There is a good Wikipedia article on this.
The earliest iterations of NCP as used by ARPAnet were more like bit streams than byte streams, or attempts to negotiate a convenient byte size; the 8-bit byte was only standardized on much later. There were also several attempts at creating file transfer protocols that would work in different machines (mail was initially a function of the FTP protocol, primarily as the
MLFL commands, then split into MTP, later SMTP.). Those machines often had differing character encodings – ASCII vs EBCDIC – or even different byte sizes, 8-bit bytes vs 6-bit vs ...
Therefore, mail transfer functions were initially defined for transferring relatively short messages in plain text; specifically, "NVT-ASCII". For example, RFC 772 says:
MAIL REPRESENTATION AND STORAGE
Mail is transferred from a storage device in the sending host to a
storage device in the receiving host. It may be necessary to
perform certain transformations on the mail because data storage
representations in the two systems are different. For example,
NVT-ASCII has different data storage representations in different
systems. PDP-10's generally store NVT-ASCII as five 7-bit ASCII
characters, left-justified in a 36-bit word. 360's store
NVT-ASCII as four 8-bit EBCDIC codes in a 32-bit word. Multics
stores NVT-ASCII as four 9-bit characters in a 36-bit word.
For the sake of simplicity, all data must be represented in MTP as
NVT-ASCII. This means that characters must be converted into the
standard NVT-ASCII representation when transmitting text,
regardless of whether the sending and receiving hosts are
dissimilar. The sender converts the data from its internal
character representation to the standard 8-bit NVT-ASCII
representation (see the TELNET specification). The receiver
converts the data from the standard form to its own internal form.

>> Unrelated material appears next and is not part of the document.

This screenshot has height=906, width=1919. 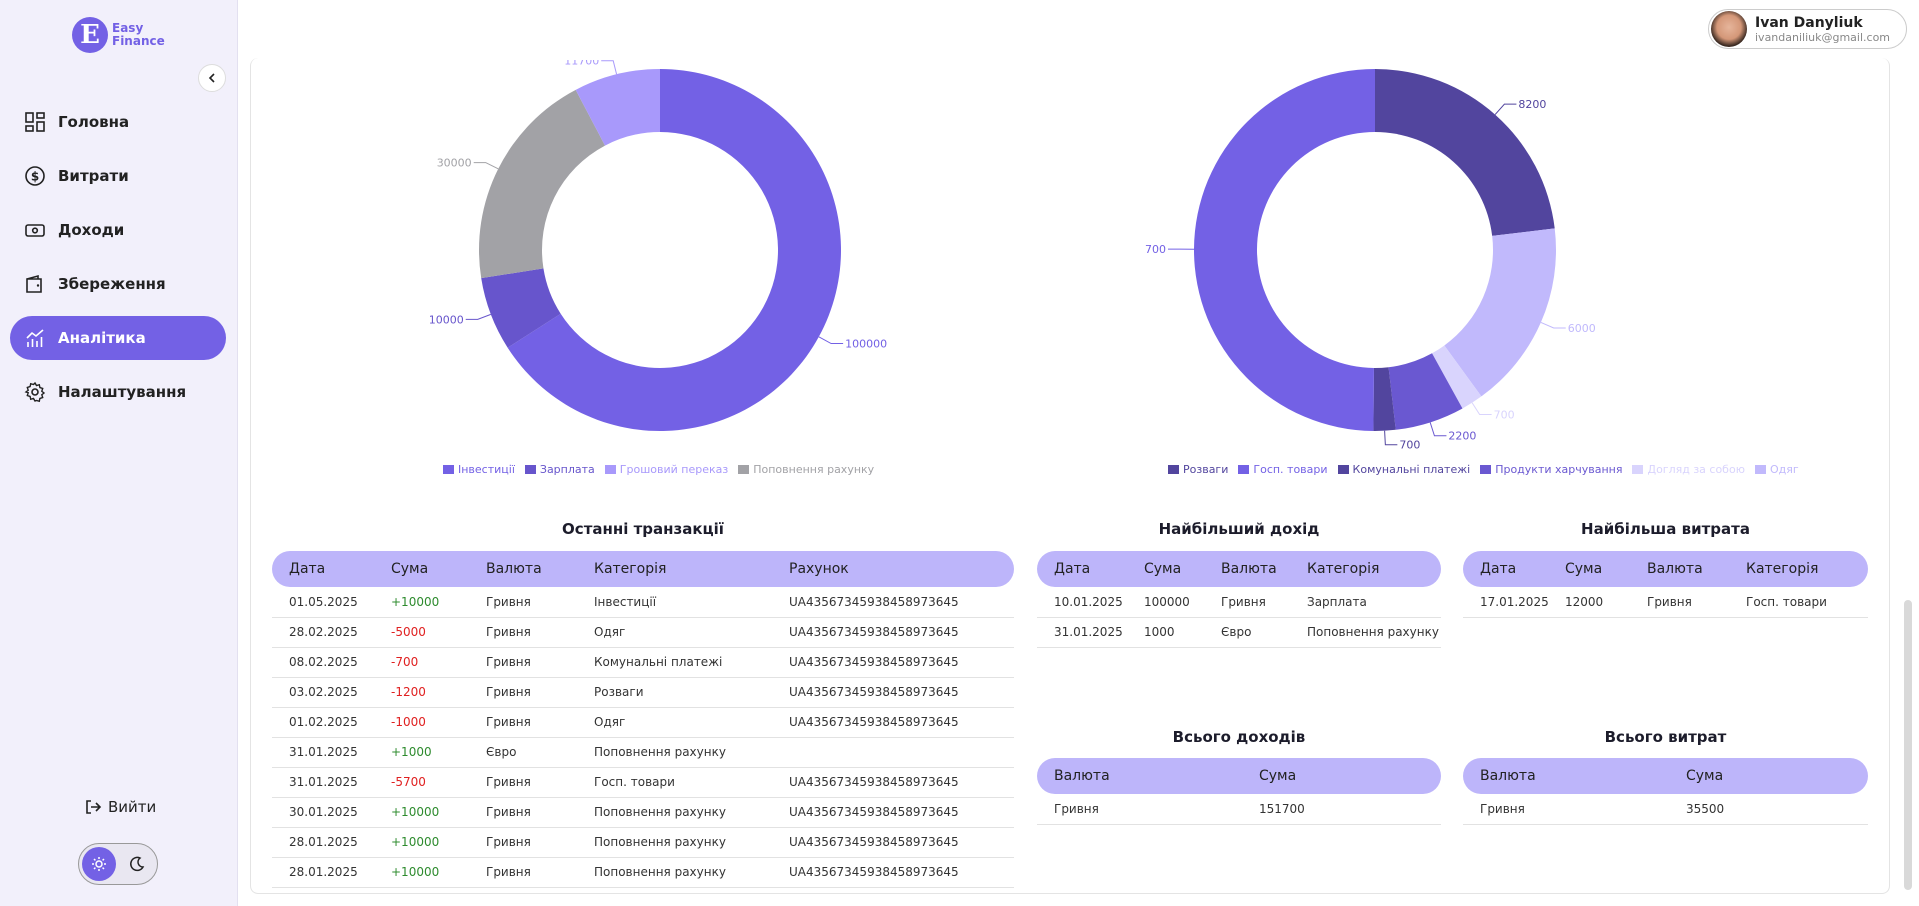 I want to click on sidebar-item-analytics: Аналітика, so click(x=118, y=338).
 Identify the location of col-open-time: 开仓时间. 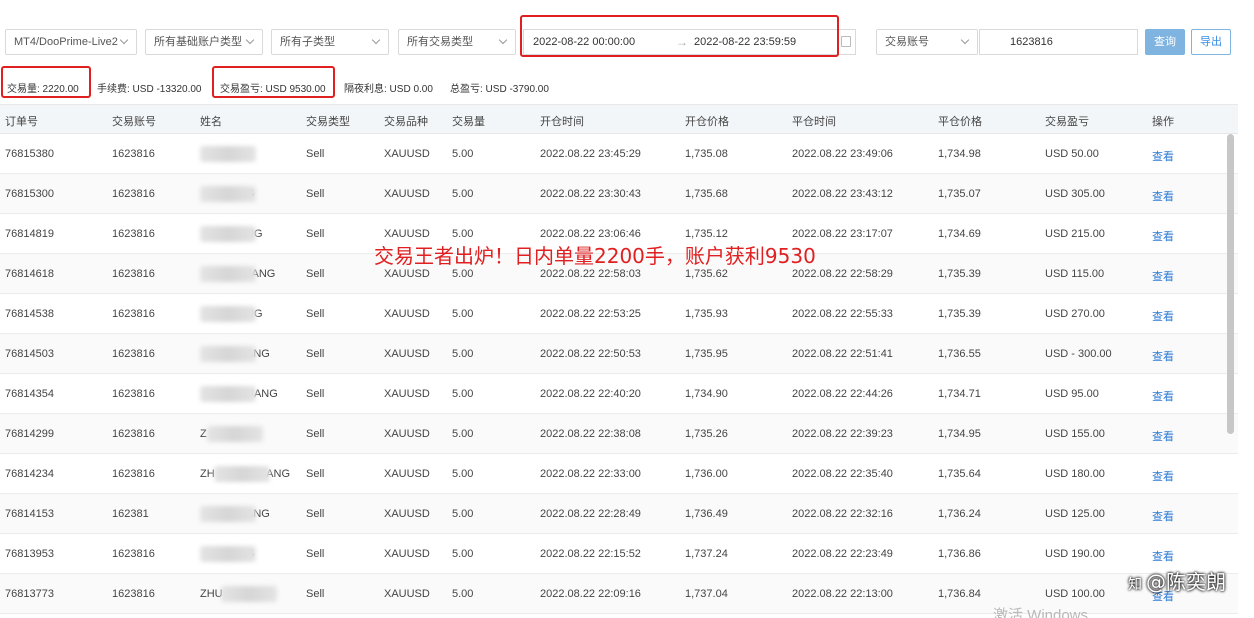
(562, 121).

In accordance with this standard, the sequence should be
used to denote the end of a line of text.
Even though eight bits was being transmitted over the wire, the 8th bit would often get discarded or mangled, since there was no requirement to preserve it; in fact, some protocols required the 8th bit to be set to zero, such as the initial SMTP RFC as quoted below. In other words, the software was not 8-bit clean.
The TCP connection supports the transmission of 8-bit bytes.
The SMTP data is 7-bit ASCII characters. Each character is
transmitted as an 8-bit byte with the high-order bit cleared to
This persisted for a long time even after 8-bit ISO-8859-# character encodings became widespread. Even though some servers were already 8-bit clean, many others weren't, and blindly sending 8 bit data would have resulted in mangled messages.
Later, "Extended SMTP" was published, allowing mail servers to declare SMTP extensions they supported; one of them was
8BITMIME, indicating that the receiving server could safely accept 8-bit data. MIME message parts can have "Content-Transfer-Encoding: 8bit", indicating that they are not encoded in any way.
However, the SMTP protocol remained line-based and has the 998 octet line limit, as well as using a
. line (0D 0A 2E 0D 0A) as the "end of message" indicator. This means that even though most binary files could be sent unaltered, it is still possible that files containing this octet sequence would be interpreted as the end of transferred message, and the rest of the file as a SMTP command, possibly causing damage. Similarly, a "line" longer than 998 octets might be cut off by the receiving server.
In 2000, the "BINARYMIME" ESMTP extension was published as RFC 3030, allowing transfers of raw binary data over SMTP. The message is now transferred in chunks of pre-indicated length, with a zero-length chunk used as the terminator, and Base64 & similar encodings are not needed anymore. Unfortunately, few SMTP servers support this extension; for example, neither Postfix nor Exim4 advertise
CHUNKING in reply to EHLO. To take advantage of BINARYMIME, it would have to be supported by all servers in the message path, which can be more than just one or two.